=== Section Start ===

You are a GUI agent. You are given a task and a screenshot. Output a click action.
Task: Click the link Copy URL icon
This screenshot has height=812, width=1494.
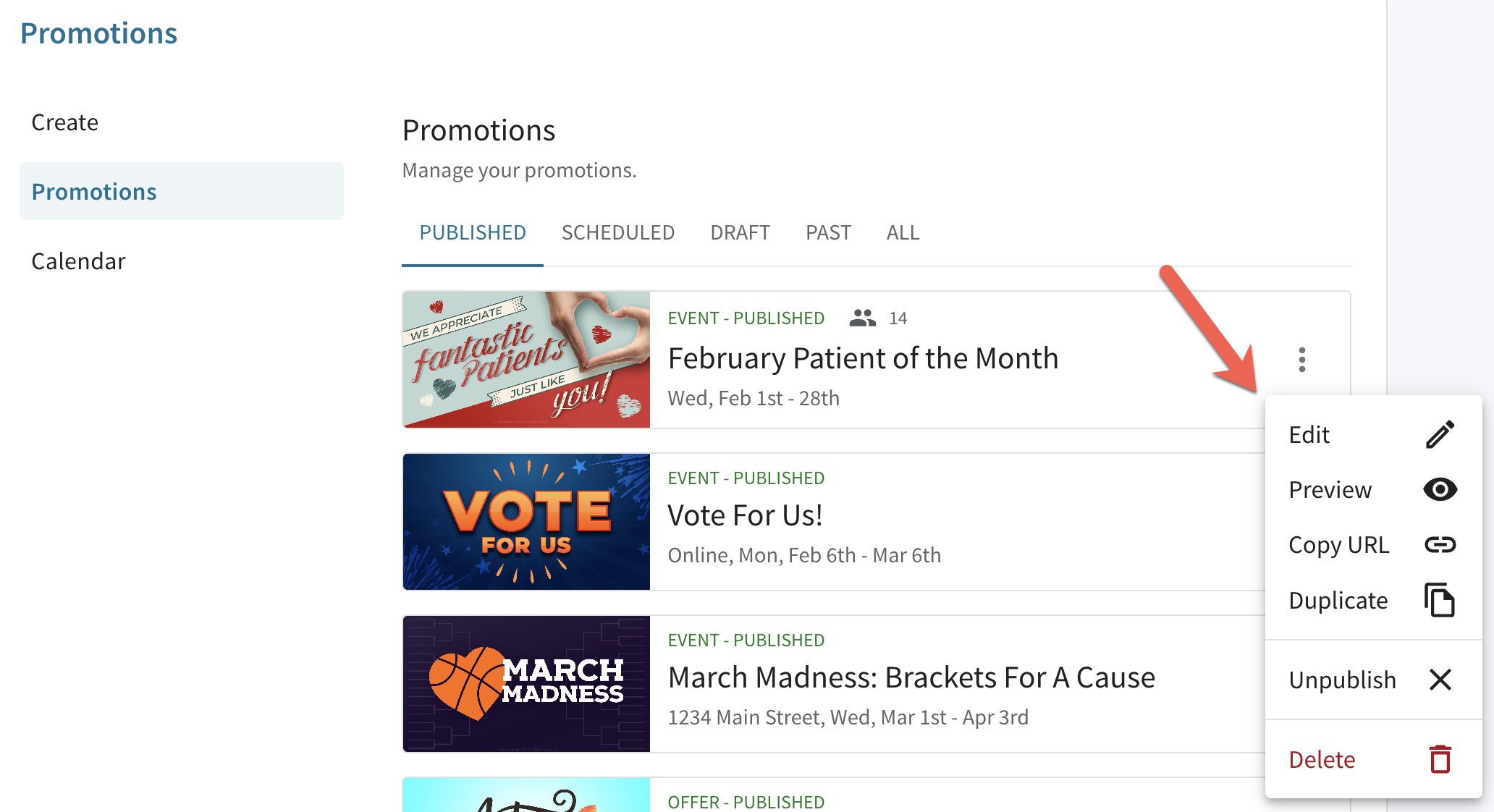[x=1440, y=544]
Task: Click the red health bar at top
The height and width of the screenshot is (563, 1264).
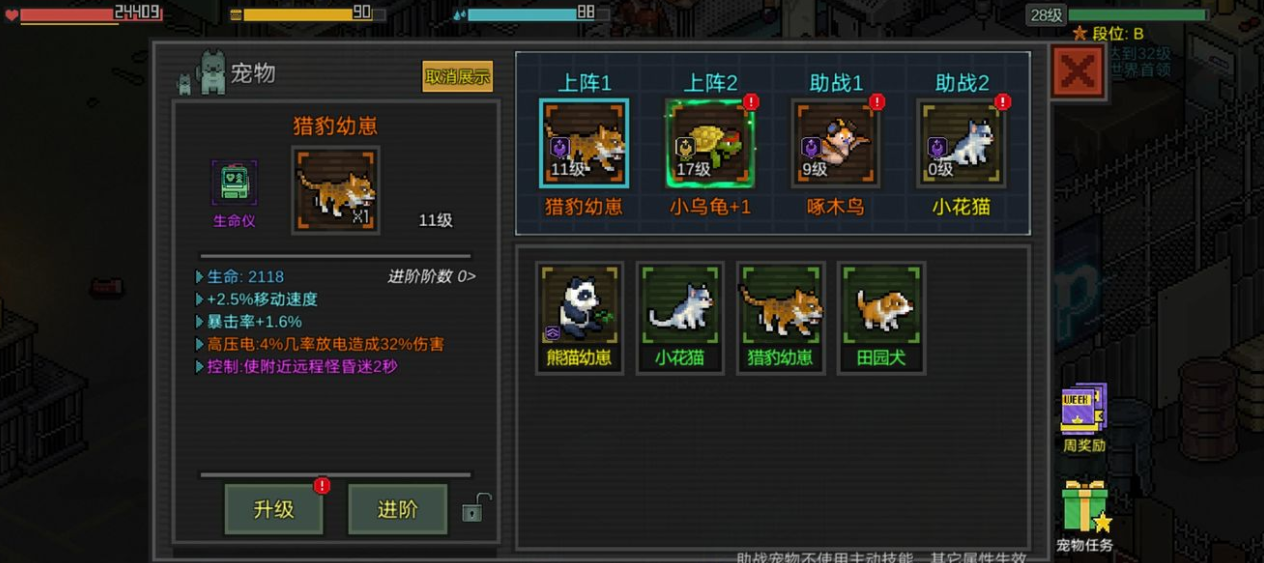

=== Section End ===

# REQUIREMENT
Keep the pictures out and transcribe the listing exactly.

# SOLUTION FOR THIS PROBLEM
You are a GUI agent. You are given a task and a screenshot. Output a click action.
Task: Click the link Copy URL icon
This screenshot has height=812, width=1494.
[x=1440, y=544]
Task: Click the red health bar at top
The height and width of the screenshot is (563, 1264).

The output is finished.